Tuesday 19 August 2014 by FIIG Research Legacy

Investor profile

Gary and Gayle Wilson

Gary Wilson, 68, and his wife Gayle, 60, never stop investing. When they made a tree change six years ago from Toowoomba, where they part-owned a successful pharmacy, to the Scenic Rim region near Lamington National Park in Queensland they didn’t just buy a home. They bought the popular Cave Rock Cottages holiday escape which gave them a new business to manage.

The retreat is the latest of many investments over the years, from residential property on the Gold Coast, to a disastrous stake in an asbestos mine.

Below, Gary tells us about his investment strategy, his best and worst investments and why he now has 90% of his portfolio in bonds.

What was your first investment and how did it go?

It was a block of land on a canal at Biggera Waters. I bought it for $7000 in 1979 and my father sold it while I was overseas for double that. I doubled my money in about four years which in those days in the Gold Coast wasn’t all that hard to do.

What is the best piece of investment advice you have received and who was it from?

It was indirectly from my father. He always borrowed money to buy investments, mainly in property but later in shares. It was forced savings. He always had something he bought to pay off so he never had money in the bank. He believed that the best way of investment was to always have something you were paying off.

What has been your best performing investment?

Prior to the GFC it was shares. But the GFC was a rude awakening. I finished after the crisis ahead of where I was 3-4 years before but it was just a hell of a roller coaster ride. At my age I can do without the stress. I find bonds don’t have the big highs and lows just tiny highs and lows so I can sleep at night. Since then my best investment has been Swiss RE bonds. I’ve done really well with them.

And the worst?

Shares in a company called Woodsreef, which I bought when I went overseas on a working holiday in 1970. The idea was they were going to pay for my trip to Europe and back. They had a huge asbestos mine in the NSW Northern Tablelands which was their only source of income. Anyway, they went belly up with the asbestos blow up so I did the lot. I’ve had lots that didn’t do well but that was the most significant loss.

What proportion of your portfolio is in fixed-income?

About 90%. That’s not what they recommend but I haven’t been happy with the value in other investments.
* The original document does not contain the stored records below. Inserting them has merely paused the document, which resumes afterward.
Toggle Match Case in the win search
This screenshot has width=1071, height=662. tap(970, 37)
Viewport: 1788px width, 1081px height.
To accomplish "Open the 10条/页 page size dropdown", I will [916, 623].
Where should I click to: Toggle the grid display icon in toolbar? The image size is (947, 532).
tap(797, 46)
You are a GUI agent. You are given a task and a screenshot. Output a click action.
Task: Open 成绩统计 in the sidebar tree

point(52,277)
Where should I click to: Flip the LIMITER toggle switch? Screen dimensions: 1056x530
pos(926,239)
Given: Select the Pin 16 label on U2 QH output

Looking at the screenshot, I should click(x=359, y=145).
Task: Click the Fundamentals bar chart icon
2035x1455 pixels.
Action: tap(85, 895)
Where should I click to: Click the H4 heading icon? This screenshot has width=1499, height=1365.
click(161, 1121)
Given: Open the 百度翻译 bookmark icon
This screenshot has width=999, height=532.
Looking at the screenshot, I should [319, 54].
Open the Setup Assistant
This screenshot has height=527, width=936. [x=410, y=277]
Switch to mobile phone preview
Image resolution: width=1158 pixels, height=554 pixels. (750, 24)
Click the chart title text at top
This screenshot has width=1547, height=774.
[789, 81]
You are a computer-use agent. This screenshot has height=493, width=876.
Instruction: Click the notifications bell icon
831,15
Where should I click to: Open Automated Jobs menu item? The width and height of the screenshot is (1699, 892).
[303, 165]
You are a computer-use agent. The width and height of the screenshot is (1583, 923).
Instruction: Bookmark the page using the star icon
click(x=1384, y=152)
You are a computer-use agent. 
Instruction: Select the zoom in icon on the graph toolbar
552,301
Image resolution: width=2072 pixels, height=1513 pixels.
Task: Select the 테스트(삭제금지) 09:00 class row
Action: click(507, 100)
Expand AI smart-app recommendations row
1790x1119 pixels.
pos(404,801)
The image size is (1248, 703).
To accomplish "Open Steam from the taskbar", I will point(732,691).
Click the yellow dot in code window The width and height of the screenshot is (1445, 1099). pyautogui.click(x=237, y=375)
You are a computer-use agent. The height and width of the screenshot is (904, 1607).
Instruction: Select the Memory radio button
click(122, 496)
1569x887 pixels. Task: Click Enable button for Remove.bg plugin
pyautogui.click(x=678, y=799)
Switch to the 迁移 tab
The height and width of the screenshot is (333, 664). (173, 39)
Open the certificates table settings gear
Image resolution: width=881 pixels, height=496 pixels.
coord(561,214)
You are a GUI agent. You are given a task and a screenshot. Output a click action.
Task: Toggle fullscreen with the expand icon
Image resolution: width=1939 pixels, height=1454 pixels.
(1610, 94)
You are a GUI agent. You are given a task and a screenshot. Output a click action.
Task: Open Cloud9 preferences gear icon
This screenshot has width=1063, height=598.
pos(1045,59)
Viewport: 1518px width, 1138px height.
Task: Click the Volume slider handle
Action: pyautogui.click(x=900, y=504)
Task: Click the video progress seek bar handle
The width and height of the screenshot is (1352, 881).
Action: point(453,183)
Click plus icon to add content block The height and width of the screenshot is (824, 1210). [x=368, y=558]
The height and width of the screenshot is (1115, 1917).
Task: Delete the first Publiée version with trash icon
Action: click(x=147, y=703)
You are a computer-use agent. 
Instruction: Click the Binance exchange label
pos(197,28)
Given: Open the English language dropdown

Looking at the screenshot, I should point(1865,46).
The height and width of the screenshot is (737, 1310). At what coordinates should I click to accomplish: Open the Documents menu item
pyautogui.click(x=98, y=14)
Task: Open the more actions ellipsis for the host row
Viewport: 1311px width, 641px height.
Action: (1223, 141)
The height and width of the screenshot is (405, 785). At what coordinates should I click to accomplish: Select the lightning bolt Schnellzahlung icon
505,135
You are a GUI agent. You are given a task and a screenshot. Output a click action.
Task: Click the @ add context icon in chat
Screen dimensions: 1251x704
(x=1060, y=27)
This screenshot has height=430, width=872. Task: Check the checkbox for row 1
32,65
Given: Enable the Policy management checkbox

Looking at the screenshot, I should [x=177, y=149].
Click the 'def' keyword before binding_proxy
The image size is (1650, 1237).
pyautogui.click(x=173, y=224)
If there was a general share market collapse and the share market went back to half what it is, I’d probably put some of that money into shares, but at the moment with the way world seems to be I’m much more content having my money in bonds.

Do you pursue a particular strategy?

I go to a large extent with what’s recommended but I make sure to allocate about 50% of my portfolio to inflation-linked bonds. They don’t show as high a return as other forms like fixed or floating bonds but I can remember when inflation was 17% and rates were about the same. If inflation started moving tomorrow it wouldn’t worry me at all. The returns I get are about 6% overall and I’m quite happy with that. It’s boring but it’s no worries. I don’t actively trade a lot. There would only be about 25% of the portfolio that I would look at actively trading.

What are you hoping to achieve personally through investing?

Security is a big thing with me. I’m a first born and a baby boomer so security is Number One. That’s why I’m almost totally invested in bonds. My goals are to have the backing for us to deal with whatever might happen to us health wise and to help out my kids and our siblings from time to time if need arises.

We’re not extravagant at all. We rarely go out to dinner although we probably would if it was more convenient. We have a very simple life.

Where do you get your information about investing?

From FIIG seminars and webinars and my FIIG broker Jake Koundakjian. I also read as many articles as I can find and listen to anything I can find.

How did you start investing through FIIG?

I was a subscriber to the Eureka Report and Elizabeth Moran used to have an article there every week. I used to follow her and I made contact and went to a seminar to start with.

How would you invest $100,000 if you were given it tomorrow?

Probably in bonds like the rest of my portfolio. I’d talk to Jake about it. At the moment everything is reasonably fully priced, I feel. The share market, the property market, and the bond market are all fairly fully priced. So I wouldn’t rush. I’d be happy to put it aside but if anything came up it would be in bonds.

Do you have a personal finance budget and do you stick to it?

No, we have a broad budget. We have a business account and a personal account and we keep an eye on them. We both know what we can afford. We don’t have a lot of access to means of spending unwisely. That might change if we get back into the big smoke which I don’t see happening. We don’t get much opportunity here to do too much damage.

What is the most extravagant purchase you have made?

An Alfa Romeo Alfetta. Fabulous car but they didn’t do the transition from left hand drive to right hand drive very well so all the pedals were offset. If you put your foot down where the brake should be it was the accelerator!